For almost a year now, I've been seriously entertaining the hypothesis that there were actually two Tangut languages, Tangut A and Tangut B. There is no direct evidence for Tangut B; its existence is something I have inferred from the structure of the Tangut script. There are many Tangut characters (tangraphs) which cannot be explained as semantic compounds or on the basis of Tangut (A) phonetics. I suspect these characters reflect the phonetics of Tangut B. I assume that Tangut writing (tangraphy) must have been phonocentric because it was extremely successful. There is much more written in Tangut than in the two other sinoform (Chinese-like) scripts of the period, Khitan and Jurchen. Although the success of a script is due to societal as well as linguistic factors, I think that tangraphy caught on because it was relatively easy to learn. It was certainly not something as simple as an alphabet or a syllabary since it contains semantic elements*. However, the question is whether tangraphy is semantocentric unlike any other known script or phonocentric like all other scripts.

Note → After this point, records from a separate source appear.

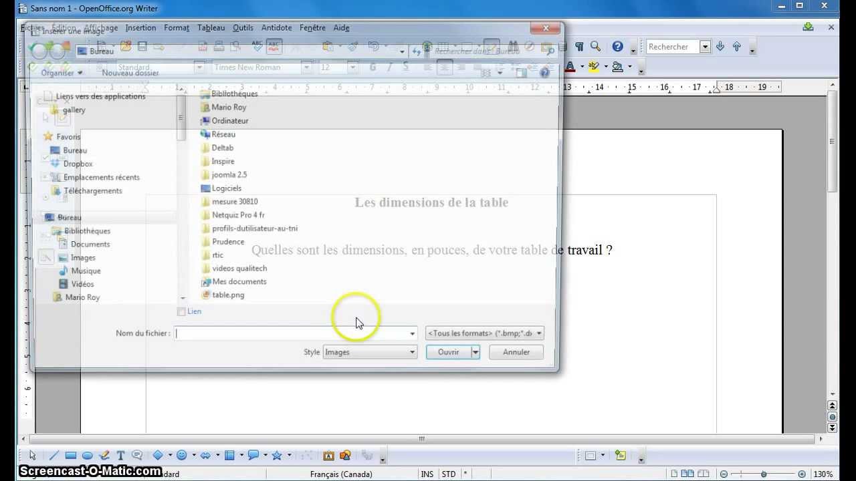Toggle STD selection mode in status bar
856x481 pixels.
coord(448,474)
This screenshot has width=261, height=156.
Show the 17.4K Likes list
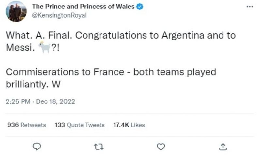(x=129, y=125)
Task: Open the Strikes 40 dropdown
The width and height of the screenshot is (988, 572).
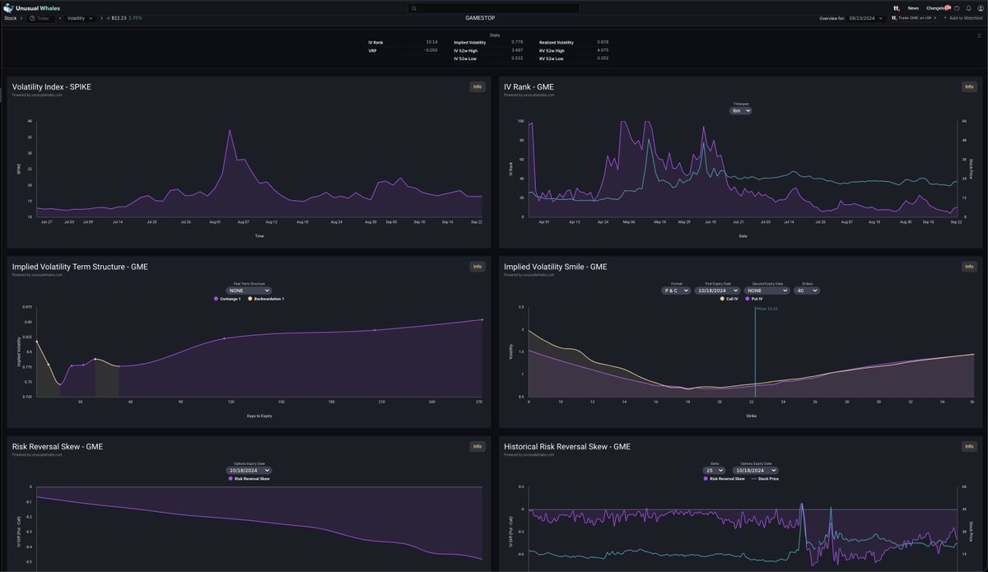Action: tap(806, 291)
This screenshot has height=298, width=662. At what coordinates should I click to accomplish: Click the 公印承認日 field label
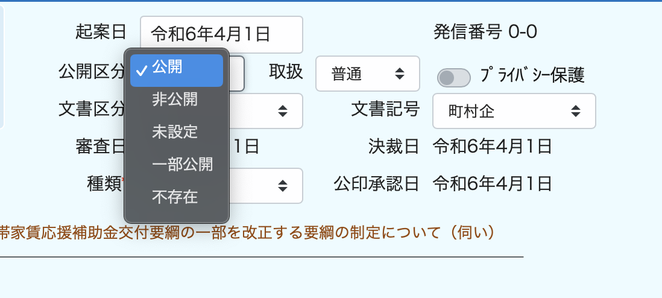pos(377,183)
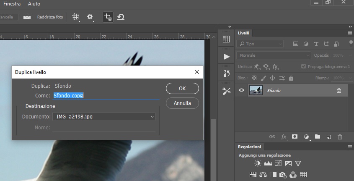Add Brightness/Contrast adjustment sun icon

coord(258,163)
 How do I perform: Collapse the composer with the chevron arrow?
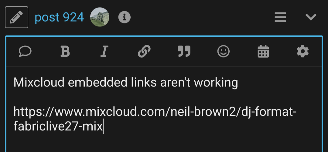click(x=311, y=17)
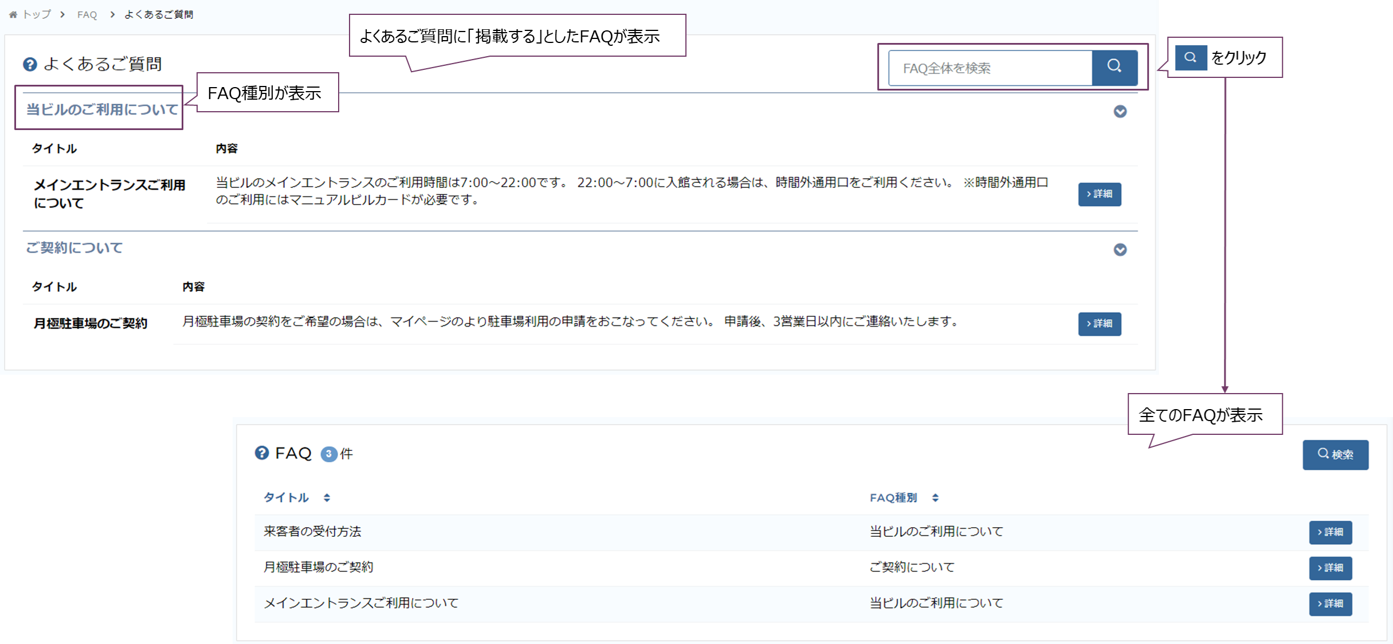Open 詳細 for メインエントランスご利用について in top panel

pos(1099,194)
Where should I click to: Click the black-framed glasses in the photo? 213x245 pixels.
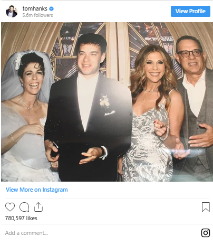190,53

Names can be used to discover the phonetic component of a script. Unless a name has an obvious concrete referent, it is difficult to draw and must be written phonetically: e.g., the Greek name Ptolemy (Ptolemaios) was spelled in Egyptian hieroglyphs as p-t-w-r-m-y-s. (The Wikipedia entry has p-t-o-l-m-i-i-s [i-i =y], but there was no letter o in Egyptian, and the letter r could represent foreign l.)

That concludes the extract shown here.